* [What to work on]: Reproduce the following lines word for word.

* [Exercise input]:
_____

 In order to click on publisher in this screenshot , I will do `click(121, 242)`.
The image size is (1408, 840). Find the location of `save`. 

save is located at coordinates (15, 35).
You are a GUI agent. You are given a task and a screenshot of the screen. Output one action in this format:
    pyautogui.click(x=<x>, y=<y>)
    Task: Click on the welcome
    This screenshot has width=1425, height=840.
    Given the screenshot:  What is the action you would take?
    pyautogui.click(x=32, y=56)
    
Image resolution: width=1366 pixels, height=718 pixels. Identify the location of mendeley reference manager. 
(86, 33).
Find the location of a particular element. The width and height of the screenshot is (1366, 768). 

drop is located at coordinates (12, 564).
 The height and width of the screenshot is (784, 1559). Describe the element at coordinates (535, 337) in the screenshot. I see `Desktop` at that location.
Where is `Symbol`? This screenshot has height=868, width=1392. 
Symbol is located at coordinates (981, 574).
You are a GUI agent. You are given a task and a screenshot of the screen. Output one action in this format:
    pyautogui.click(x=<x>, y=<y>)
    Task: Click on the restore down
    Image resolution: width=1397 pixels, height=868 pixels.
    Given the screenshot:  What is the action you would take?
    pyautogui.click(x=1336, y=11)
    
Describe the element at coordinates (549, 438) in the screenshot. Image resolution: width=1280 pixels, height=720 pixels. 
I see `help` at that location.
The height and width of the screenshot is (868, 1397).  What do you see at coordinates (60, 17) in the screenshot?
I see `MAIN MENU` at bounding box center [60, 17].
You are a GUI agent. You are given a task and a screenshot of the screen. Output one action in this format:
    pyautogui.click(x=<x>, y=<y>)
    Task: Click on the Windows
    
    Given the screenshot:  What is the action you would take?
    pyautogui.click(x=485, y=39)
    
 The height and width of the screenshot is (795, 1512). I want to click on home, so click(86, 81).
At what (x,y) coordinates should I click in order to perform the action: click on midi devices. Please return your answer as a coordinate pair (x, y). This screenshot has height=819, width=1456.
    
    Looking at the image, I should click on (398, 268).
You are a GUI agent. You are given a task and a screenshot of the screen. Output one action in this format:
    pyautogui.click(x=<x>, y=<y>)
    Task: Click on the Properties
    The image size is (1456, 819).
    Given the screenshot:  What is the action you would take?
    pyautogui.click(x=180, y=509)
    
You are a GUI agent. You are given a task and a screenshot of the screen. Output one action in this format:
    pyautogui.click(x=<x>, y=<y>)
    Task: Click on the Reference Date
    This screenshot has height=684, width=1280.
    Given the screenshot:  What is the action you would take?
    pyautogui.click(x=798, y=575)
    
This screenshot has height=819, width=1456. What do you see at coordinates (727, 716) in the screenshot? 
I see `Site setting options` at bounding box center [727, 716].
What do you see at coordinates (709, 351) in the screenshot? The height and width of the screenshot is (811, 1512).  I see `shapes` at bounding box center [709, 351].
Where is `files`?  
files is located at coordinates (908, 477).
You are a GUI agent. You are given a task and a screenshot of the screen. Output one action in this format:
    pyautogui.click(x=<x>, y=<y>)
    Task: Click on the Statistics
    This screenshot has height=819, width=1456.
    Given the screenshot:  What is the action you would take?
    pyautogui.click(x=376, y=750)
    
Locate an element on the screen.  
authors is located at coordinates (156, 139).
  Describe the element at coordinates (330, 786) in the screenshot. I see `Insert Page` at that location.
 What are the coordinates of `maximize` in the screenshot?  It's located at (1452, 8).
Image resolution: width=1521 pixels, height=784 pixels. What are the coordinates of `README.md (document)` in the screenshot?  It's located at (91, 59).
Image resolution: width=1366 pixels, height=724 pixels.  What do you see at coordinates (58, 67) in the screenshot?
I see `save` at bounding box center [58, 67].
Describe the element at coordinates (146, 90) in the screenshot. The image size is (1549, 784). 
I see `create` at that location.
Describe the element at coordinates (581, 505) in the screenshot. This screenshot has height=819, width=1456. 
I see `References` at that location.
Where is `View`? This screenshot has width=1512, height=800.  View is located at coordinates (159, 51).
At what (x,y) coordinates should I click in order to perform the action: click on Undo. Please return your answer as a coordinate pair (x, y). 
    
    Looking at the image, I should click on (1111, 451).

_____

* [Solution to this task]:
 In order to click on publisher in this screenshot , I will do `click(121, 242)`.
The image size is (1408, 840). Find the location of `save`. 

save is located at coordinates (15, 35).
You are a GUI agent. You are given a task and a screenshot of the screen. Output one action in this format:
    pyautogui.click(x=<x>, y=<y>)
    Task: Click on the welcome
    This screenshot has width=1425, height=840.
    Given the screenshot:  What is the action you would take?
    pyautogui.click(x=32, y=56)
    
Image resolution: width=1366 pixels, height=718 pixels. Identify the location of mendeley reference manager. 
(86, 33).
Find the location of a particular element. The width and height of the screenshot is (1366, 768). 

drop is located at coordinates (12, 564).
 The height and width of the screenshot is (784, 1559). Describe the element at coordinates (535, 337) in the screenshot. I see `Desktop` at that location.
Where is `Symbol`? This screenshot has height=868, width=1392. 
Symbol is located at coordinates (981, 574).
You are a GUI agent. You are given a task and a screenshot of the screen. Output one action in this format:
    pyautogui.click(x=<x>, y=<y>)
    Task: Click on the restore down
    Image resolution: width=1397 pixels, height=868 pixels.
    Given the screenshot:  What is the action you would take?
    pyautogui.click(x=1336, y=11)
    
Describe the element at coordinates (549, 438) in the screenshot. Image resolution: width=1280 pixels, height=720 pixels. 
I see `help` at that location.
The height and width of the screenshot is (868, 1397).  What do you see at coordinates (60, 17) in the screenshot?
I see `MAIN MENU` at bounding box center [60, 17].
You are a GUI agent. You are given a task and a screenshot of the screen. Output one action in this format:
    pyautogui.click(x=<x>, y=<y>)
    Task: Click on the Windows
    
    Given the screenshot:  What is the action you would take?
    pyautogui.click(x=485, y=39)
    
 The height and width of the screenshot is (795, 1512). I want to click on home, so click(86, 81).
At what (x,y) coordinates should I click in order to perform the action: click on midi devices. Please return your answer as a coordinate pair (x, y). This screenshot has height=819, width=1456.
    
    Looking at the image, I should click on (398, 268).
You are a GUI agent. You are given a task and a screenshot of the screen. Output one action in this format:
    pyautogui.click(x=<x>, y=<y>)
    Task: Click on the Properties
    The image size is (1456, 819).
    Given the screenshot:  What is the action you would take?
    pyautogui.click(x=180, y=509)
    
You are a GUI agent. You are given a task and a screenshot of the screen. Output one action in this format:
    pyautogui.click(x=<x>, y=<y>)
    Task: Click on the Reference Date
    This screenshot has height=684, width=1280.
    Given the screenshot:  What is the action you would take?
    pyautogui.click(x=798, y=575)
    
This screenshot has height=819, width=1456. What do you see at coordinates (727, 716) in the screenshot? 
I see `Site setting options` at bounding box center [727, 716].
What do you see at coordinates (709, 351) in the screenshot? The height and width of the screenshot is (811, 1512).  I see `shapes` at bounding box center [709, 351].
Where is `files`?  
files is located at coordinates (908, 477).
You are a GUI agent. You are given a task and a screenshot of the screen. Output one action in this format:
    pyautogui.click(x=<x>, y=<y>)
    Task: Click on the Statistics
    This screenshot has height=819, width=1456.
    Given the screenshot:  What is the action you would take?
    pyautogui.click(x=376, y=750)
    
Locate an element on the screen.  
authors is located at coordinates (156, 139).
  Describe the element at coordinates (330, 786) in the screenshot. I see `Insert Page` at that location.
 What are the coordinates of `maximize` in the screenshot?  It's located at (1452, 8).
Image resolution: width=1521 pixels, height=784 pixels. What are the coordinates of `README.md (document)` in the screenshot?  It's located at (91, 59).
Image resolution: width=1366 pixels, height=724 pixels.  What do you see at coordinates (58, 67) in the screenshot?
I see `save` at bounding box center [58, 67].
Describe the element at coordinates (146, 90) in the screenshot. The image size is (1549, 784). 
I see `create` at that location.
Describe the element at coordinates (581, 505) in the screenshot. This screenshot has height=819, width=1456. 
I see `References` at that location.
Where is `View`? This screenshot has width=1512, height=800.  View is located at coordinates (159, 51).
At what (x,y) coordinates should I click in order to perform the action: click on Undo. Please return your answer as a coordinate pair (x, y). 
    
    Looking at the image, I should click on (1111, 451).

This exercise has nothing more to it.